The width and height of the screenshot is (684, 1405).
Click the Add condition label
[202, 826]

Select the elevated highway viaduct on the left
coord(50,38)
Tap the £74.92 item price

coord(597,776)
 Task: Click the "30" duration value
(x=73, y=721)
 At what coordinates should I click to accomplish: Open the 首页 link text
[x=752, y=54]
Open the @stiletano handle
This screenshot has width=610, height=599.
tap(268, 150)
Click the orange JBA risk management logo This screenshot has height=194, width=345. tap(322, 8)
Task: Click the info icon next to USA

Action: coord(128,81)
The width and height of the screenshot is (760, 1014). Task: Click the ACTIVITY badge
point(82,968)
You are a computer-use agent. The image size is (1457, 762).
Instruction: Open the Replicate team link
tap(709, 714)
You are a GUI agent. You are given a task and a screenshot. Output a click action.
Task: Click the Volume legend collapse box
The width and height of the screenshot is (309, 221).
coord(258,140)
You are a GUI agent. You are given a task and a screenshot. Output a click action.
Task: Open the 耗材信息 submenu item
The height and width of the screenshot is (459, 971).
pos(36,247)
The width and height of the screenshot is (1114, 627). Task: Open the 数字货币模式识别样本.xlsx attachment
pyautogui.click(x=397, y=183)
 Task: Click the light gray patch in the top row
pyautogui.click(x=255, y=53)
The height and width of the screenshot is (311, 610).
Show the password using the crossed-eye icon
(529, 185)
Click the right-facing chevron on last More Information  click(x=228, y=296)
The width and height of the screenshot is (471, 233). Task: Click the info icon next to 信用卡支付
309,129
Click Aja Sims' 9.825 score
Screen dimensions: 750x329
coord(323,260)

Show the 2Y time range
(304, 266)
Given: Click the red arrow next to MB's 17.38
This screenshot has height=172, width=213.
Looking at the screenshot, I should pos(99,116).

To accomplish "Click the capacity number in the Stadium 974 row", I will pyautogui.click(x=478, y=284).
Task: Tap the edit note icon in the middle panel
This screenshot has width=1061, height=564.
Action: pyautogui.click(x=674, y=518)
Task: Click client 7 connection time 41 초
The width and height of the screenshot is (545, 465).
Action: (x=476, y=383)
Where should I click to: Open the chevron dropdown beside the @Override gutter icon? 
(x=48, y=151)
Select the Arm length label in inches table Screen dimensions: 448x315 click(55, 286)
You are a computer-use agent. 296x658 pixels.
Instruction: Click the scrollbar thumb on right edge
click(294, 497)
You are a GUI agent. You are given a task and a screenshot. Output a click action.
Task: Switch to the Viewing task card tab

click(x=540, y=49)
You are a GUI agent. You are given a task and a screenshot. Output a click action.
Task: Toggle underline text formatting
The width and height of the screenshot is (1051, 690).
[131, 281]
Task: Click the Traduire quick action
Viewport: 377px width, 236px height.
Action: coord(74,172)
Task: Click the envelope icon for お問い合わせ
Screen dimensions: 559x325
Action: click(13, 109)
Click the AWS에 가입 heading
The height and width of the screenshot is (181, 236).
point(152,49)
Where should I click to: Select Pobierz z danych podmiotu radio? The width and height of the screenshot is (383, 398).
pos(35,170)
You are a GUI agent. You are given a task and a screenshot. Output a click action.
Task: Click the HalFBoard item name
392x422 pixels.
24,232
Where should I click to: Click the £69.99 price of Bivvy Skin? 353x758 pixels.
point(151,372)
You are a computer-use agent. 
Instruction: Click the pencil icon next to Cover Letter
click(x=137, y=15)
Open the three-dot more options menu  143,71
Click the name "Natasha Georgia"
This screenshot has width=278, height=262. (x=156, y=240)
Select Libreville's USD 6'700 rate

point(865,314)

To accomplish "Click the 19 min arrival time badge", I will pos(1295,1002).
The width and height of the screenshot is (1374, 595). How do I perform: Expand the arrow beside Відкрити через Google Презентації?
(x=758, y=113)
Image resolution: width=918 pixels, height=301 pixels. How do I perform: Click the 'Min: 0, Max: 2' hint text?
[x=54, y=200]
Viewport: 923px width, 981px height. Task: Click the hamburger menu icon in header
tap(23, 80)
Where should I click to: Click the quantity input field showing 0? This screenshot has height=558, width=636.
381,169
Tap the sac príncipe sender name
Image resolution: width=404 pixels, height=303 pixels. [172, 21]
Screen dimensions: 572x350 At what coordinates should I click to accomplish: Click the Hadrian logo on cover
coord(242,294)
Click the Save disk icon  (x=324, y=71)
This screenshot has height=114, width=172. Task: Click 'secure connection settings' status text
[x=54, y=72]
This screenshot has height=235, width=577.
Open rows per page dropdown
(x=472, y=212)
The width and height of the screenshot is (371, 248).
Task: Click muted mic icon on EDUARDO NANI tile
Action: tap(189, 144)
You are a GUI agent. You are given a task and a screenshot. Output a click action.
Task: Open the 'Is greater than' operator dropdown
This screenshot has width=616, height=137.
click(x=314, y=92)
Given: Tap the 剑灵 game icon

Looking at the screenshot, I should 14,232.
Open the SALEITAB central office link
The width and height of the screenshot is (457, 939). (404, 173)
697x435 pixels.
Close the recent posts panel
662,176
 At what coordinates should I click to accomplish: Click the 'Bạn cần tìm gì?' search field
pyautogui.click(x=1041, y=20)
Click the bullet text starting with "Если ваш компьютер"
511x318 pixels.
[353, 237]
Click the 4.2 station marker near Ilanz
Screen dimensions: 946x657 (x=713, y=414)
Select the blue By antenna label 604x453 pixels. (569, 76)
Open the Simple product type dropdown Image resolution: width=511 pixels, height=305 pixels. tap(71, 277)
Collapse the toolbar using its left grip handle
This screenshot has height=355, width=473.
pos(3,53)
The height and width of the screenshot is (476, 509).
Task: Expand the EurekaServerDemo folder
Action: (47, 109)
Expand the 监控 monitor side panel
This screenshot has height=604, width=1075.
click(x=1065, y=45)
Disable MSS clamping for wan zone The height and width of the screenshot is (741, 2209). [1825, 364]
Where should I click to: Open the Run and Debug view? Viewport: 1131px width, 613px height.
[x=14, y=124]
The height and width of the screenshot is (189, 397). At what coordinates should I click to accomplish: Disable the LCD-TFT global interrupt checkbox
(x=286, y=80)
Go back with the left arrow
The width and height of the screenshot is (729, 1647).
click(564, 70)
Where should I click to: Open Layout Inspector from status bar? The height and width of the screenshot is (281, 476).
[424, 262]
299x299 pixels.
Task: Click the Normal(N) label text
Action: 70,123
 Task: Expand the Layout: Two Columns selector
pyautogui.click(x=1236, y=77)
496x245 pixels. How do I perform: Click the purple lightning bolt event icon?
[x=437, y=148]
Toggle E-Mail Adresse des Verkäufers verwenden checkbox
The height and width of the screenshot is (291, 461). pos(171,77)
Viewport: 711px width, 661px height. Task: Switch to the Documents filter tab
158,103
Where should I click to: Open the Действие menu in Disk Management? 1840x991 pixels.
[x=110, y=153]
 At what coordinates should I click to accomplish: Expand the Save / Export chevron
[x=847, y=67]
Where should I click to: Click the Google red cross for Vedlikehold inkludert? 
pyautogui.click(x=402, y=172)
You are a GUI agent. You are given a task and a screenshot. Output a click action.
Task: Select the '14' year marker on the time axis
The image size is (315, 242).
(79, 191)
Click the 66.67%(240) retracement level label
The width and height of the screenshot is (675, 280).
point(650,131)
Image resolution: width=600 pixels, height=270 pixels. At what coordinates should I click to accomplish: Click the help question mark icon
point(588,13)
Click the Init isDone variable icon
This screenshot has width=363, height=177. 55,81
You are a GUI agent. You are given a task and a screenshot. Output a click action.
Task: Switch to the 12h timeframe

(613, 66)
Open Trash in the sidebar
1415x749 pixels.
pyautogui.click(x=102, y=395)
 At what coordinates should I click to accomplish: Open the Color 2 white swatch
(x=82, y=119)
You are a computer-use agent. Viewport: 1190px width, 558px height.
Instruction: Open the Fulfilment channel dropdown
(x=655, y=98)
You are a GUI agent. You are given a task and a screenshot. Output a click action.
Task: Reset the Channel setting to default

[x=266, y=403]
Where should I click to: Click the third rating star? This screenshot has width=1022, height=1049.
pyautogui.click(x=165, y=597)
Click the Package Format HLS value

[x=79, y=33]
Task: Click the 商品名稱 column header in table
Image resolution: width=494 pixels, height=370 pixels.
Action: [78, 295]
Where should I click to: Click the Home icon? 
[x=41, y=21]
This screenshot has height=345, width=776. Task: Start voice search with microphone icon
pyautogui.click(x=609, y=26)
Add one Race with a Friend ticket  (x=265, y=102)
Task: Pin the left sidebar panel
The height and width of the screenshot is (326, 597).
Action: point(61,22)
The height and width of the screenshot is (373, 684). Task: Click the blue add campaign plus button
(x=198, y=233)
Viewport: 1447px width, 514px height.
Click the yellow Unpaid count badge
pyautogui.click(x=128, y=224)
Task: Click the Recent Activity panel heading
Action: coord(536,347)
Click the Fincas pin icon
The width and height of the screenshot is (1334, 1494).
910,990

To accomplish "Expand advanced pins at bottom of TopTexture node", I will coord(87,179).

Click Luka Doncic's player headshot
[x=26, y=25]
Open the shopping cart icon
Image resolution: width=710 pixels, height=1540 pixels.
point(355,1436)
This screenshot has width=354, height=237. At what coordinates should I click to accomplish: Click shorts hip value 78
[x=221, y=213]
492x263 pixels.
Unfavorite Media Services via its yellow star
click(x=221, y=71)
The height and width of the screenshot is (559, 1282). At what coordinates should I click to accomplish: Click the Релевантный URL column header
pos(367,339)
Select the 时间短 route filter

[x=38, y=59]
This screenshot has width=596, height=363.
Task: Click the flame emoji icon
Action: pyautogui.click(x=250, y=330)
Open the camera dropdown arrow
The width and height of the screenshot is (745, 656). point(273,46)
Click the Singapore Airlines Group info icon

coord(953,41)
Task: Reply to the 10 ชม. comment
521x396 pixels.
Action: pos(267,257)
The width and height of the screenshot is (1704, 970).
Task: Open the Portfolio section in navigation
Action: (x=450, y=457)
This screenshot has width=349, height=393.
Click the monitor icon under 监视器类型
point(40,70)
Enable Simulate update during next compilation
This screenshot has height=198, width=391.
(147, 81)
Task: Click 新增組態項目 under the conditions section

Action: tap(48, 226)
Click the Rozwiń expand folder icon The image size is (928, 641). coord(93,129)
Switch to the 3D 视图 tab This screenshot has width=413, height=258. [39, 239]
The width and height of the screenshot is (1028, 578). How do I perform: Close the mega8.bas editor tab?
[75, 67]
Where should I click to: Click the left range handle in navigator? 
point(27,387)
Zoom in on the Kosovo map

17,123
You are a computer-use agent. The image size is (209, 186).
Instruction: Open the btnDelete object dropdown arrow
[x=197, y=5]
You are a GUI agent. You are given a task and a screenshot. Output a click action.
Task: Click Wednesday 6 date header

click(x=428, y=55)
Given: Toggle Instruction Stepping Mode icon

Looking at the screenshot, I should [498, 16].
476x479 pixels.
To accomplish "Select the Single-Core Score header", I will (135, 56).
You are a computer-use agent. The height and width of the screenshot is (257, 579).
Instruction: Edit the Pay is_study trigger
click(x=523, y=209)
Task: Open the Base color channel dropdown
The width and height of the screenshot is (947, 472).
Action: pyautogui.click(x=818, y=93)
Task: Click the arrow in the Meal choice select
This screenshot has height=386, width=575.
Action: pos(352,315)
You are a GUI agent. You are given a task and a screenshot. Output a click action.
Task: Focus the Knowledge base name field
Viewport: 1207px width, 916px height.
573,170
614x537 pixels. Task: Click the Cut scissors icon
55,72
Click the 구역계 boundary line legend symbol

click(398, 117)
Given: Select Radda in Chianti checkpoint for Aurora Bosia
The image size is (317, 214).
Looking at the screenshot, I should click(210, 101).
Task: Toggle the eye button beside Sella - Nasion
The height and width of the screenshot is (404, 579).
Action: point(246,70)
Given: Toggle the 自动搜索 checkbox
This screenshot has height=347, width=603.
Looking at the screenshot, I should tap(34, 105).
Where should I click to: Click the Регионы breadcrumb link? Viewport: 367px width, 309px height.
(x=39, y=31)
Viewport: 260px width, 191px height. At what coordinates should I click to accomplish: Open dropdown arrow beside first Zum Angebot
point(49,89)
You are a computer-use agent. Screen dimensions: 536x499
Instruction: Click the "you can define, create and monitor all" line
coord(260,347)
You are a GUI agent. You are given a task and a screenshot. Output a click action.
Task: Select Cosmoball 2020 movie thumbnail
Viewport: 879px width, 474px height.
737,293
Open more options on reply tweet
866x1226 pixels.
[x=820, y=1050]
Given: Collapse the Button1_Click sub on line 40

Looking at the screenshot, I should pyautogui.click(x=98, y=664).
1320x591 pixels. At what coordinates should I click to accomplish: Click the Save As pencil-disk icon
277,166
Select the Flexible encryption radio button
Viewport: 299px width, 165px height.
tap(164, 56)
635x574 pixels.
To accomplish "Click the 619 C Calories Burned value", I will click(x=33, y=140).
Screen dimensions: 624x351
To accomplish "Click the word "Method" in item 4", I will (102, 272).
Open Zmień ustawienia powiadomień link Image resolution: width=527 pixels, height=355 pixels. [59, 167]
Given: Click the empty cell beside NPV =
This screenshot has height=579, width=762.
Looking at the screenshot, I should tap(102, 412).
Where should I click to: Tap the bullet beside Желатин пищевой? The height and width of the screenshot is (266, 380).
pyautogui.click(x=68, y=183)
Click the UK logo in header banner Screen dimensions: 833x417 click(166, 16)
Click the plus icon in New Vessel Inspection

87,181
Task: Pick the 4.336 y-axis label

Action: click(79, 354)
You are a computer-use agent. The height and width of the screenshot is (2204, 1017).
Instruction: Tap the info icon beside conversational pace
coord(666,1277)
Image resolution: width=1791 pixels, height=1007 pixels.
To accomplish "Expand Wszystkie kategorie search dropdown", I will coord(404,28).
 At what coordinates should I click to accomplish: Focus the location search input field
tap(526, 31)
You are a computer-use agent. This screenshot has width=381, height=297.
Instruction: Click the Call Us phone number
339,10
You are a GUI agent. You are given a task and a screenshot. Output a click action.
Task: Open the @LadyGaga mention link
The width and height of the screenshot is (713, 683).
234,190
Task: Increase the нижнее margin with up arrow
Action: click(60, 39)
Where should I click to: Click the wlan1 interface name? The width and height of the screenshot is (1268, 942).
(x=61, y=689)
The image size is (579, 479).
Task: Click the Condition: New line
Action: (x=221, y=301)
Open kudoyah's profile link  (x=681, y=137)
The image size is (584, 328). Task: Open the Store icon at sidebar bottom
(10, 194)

_ _ _ _

◆ AIM OF THE EXERCISE ◆
Repeat word for word the lines above that run from the line containing "Given: Toggle Instruction Stepping Mode icon" through the line containing "You are a computer-use agent. Screen", both ends included, and nothing else.

◆ SOLUTION TO THIS PROBLEM ◆
Given: Toggle Instruction Stepping Mode icon

Looking at the screenshot, I should [498, 16].
476x479 pixels.
To accomplish "Select the Single-Core Score header", I will (135, 56).
You are a computer-use agent. The height and width of the screenshot is (257, 579).
Instruction: Edit the Pay is_study trigger
click(x=523, y=209)
Task: Open the Base color channel dropdown
The width and height of the screenshot is (947, 472).
Action: pyautogui.click(x=818, y=93)
Task: Click the arrow in the Meal choice select
This screenshot has height=386, width=575.
Action: pos(352,315)
You are a GUI agent. You are given a task and a screenshot. Output a click action.
Task: Focus the Knowledge base name field
Viewport: 1207px width, 916px height.
573,170
614x537 pixels. Task: Click the Cut scissors icon
55,72
Click the 구역계 boundary line legend symbol

click(398, 117)
Given: Select Radda in Chianti checkpoint for Aurora Bosia
The image size is (317, 214).
Looking at the screenshot, I should click(210, 101).
Task: Toggle the eye button beside Sella - Nasion
The height and width of the screenshot is (404, 579).
Action: point(246,70)
Given: Toggle the 自动搜索 checkbox
This screenshot has height=347, width=603.
Looking at the screenshot, I should tap(34, 105).
Where should I click to: Click the Регионы breadcrumb link? Viewport: 367px width, 309px height.
(x=39, y=31)
Viewport: 260px width, 191px height. At what coordinates should I click to accomplish: Open dropdown arrow beside first Zum Angebot
point(49,89)
You are a computer-use agent. Screen dimensions: 536x499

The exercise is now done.